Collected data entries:
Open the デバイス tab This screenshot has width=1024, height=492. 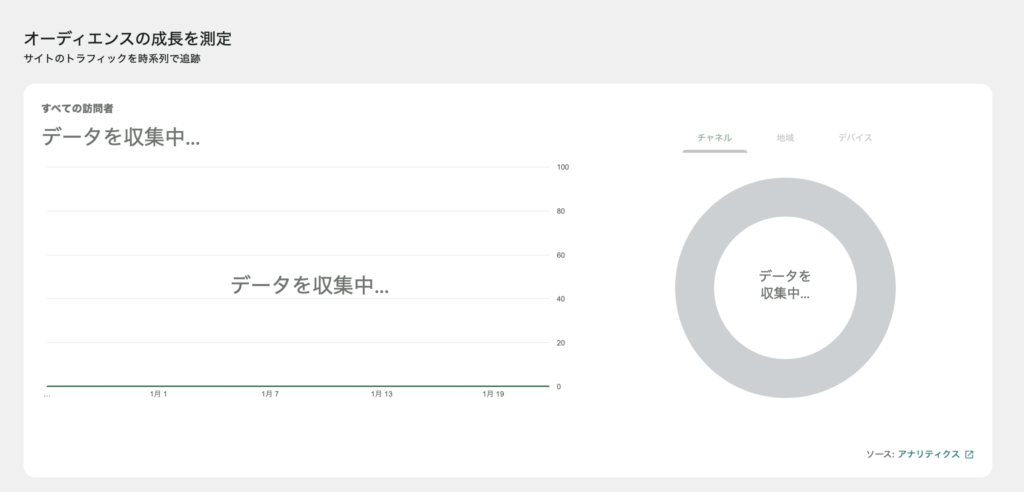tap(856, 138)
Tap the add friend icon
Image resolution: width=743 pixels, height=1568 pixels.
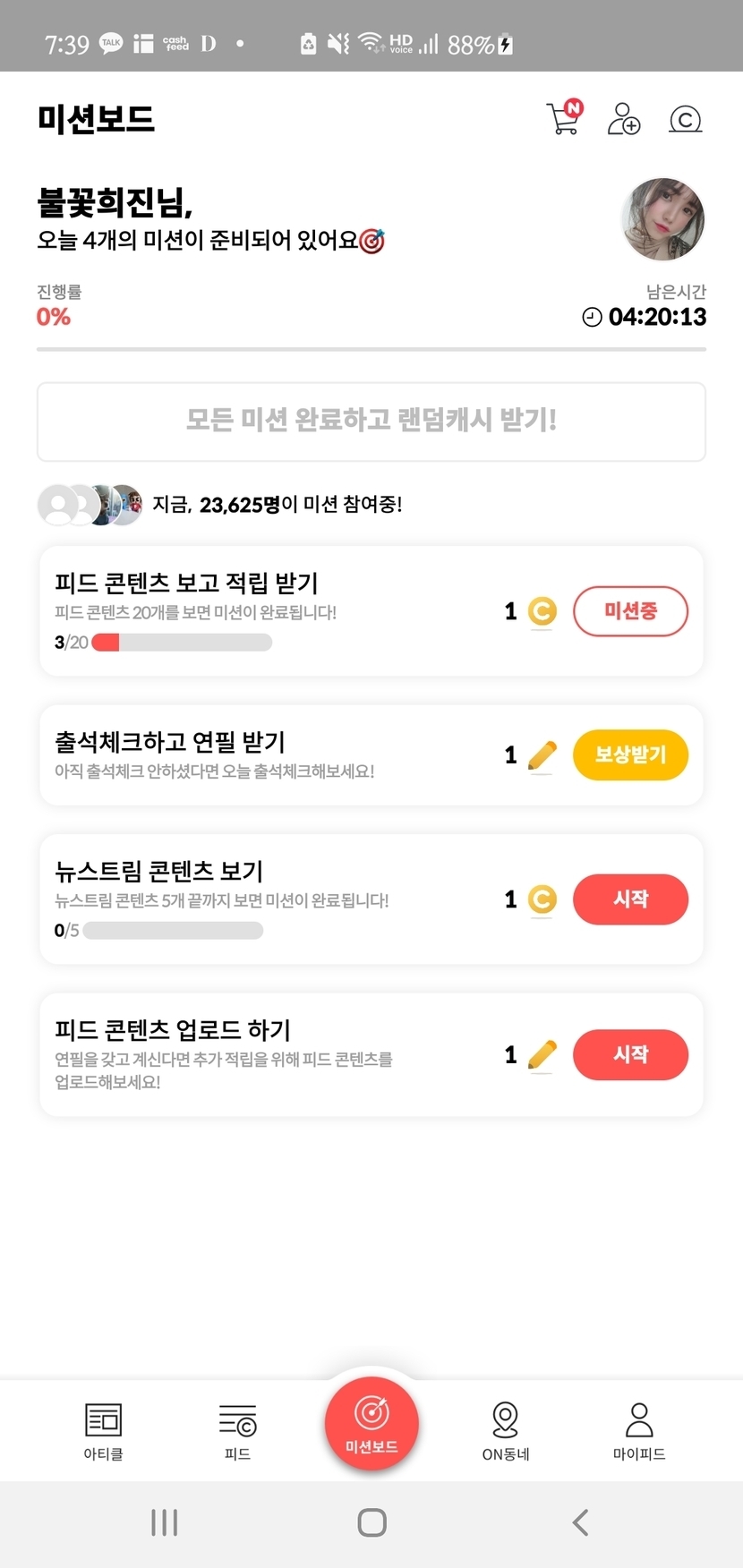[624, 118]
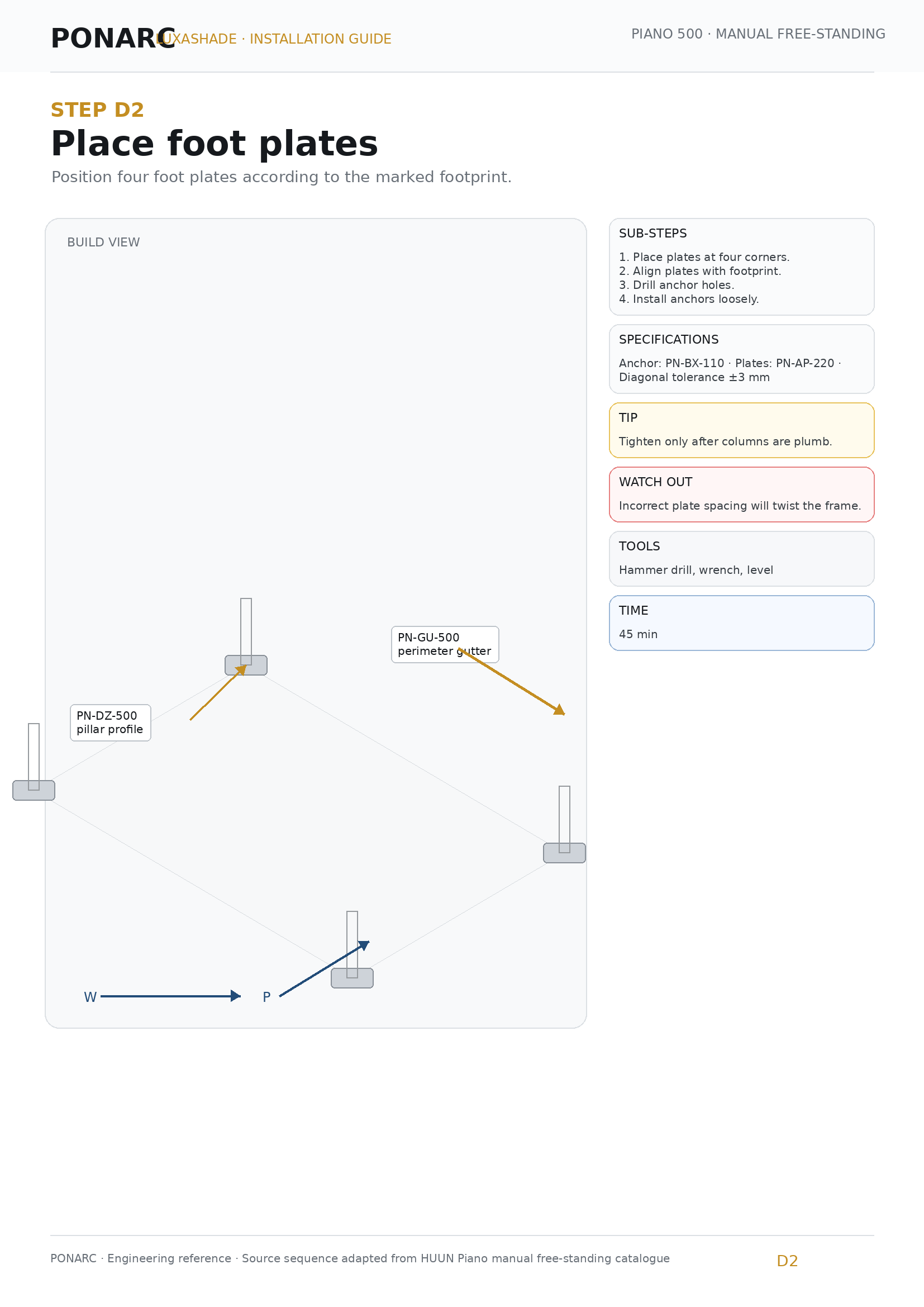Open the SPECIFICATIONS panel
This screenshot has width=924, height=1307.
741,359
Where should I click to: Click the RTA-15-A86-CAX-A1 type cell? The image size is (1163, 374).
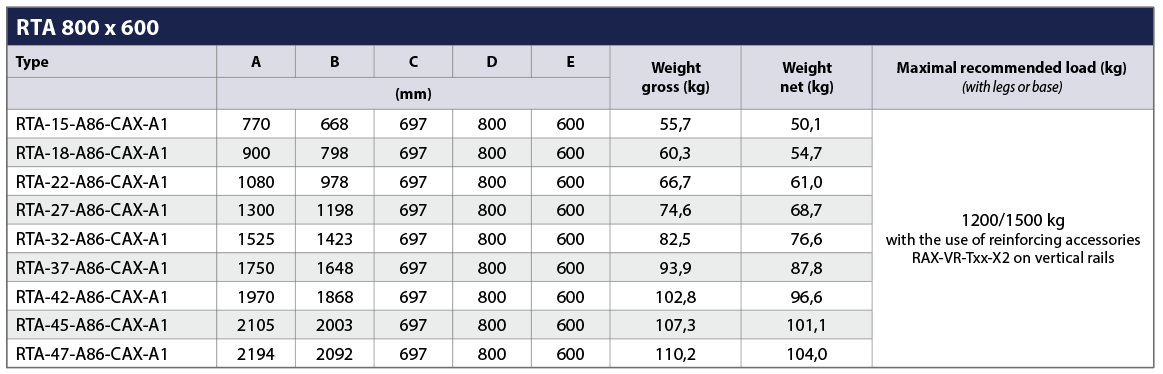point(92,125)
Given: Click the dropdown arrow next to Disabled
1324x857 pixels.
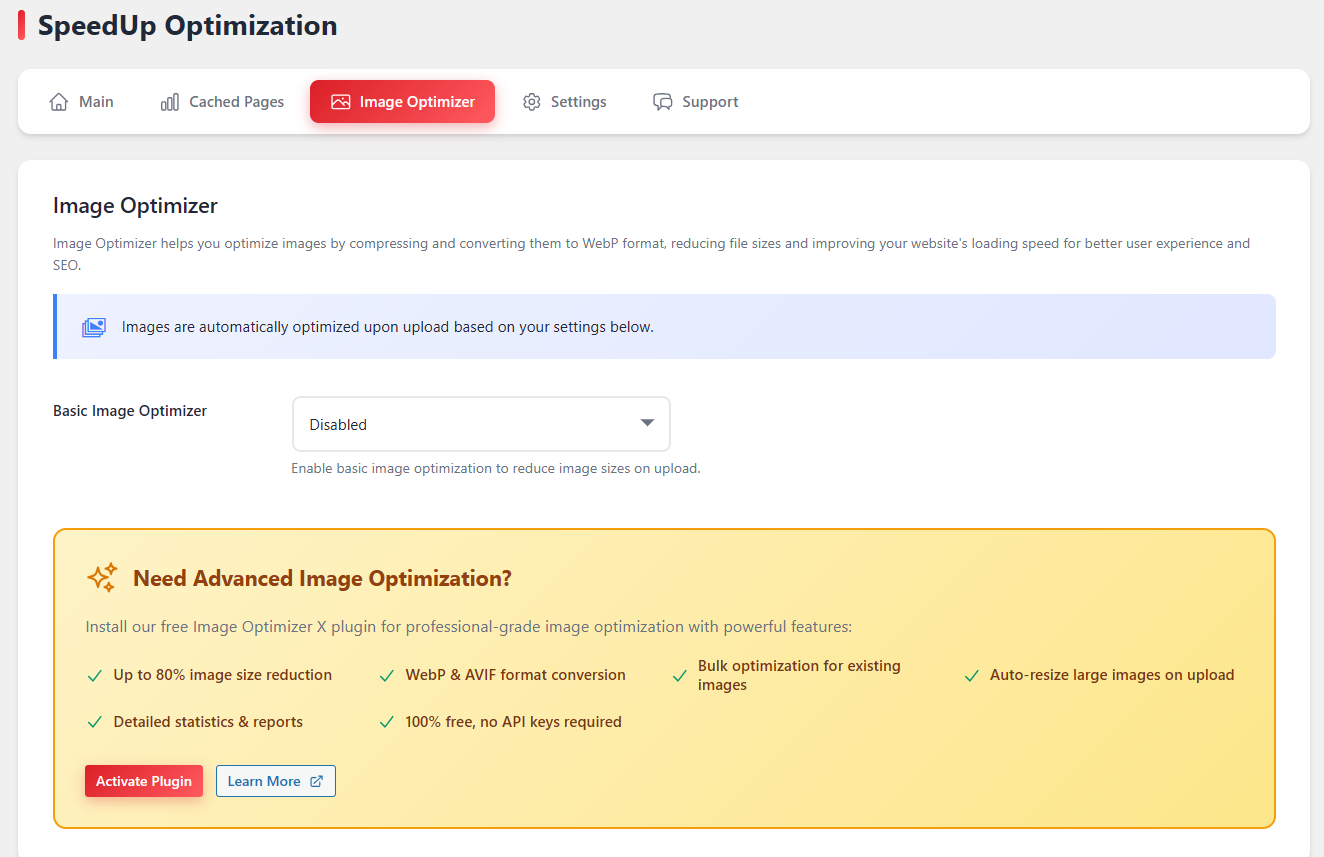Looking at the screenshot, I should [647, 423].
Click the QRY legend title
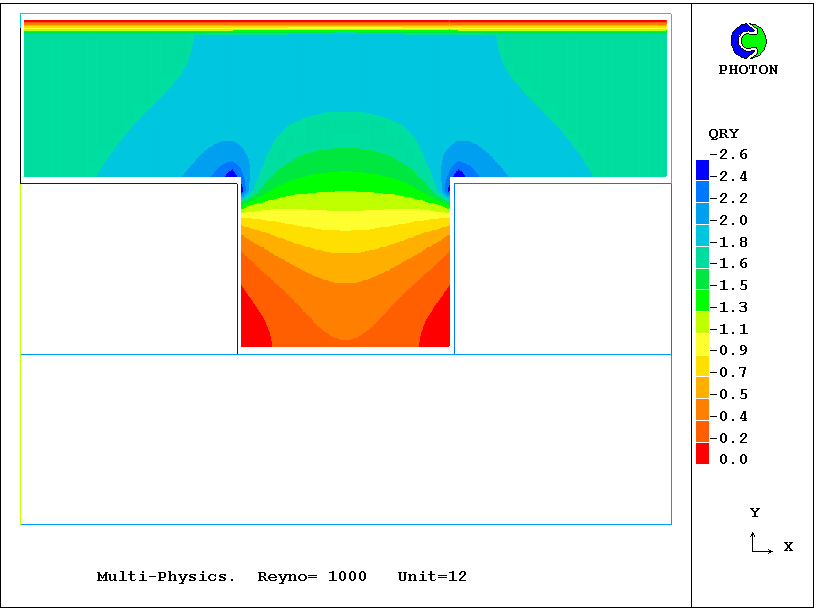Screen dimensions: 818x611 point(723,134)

Problem to work on =>
Set down only the lines running from the line with "Given: Click the" to the end of the entries, inclusive; omit every picture.

Result of the task =>
Given: Click the dropdown arrow next to Disabled
1324x857 pixels.
Looking at the screenshot, I should [647, 423].
Click the QRY legend title
Screen dimensions: 818x611 point(723,134)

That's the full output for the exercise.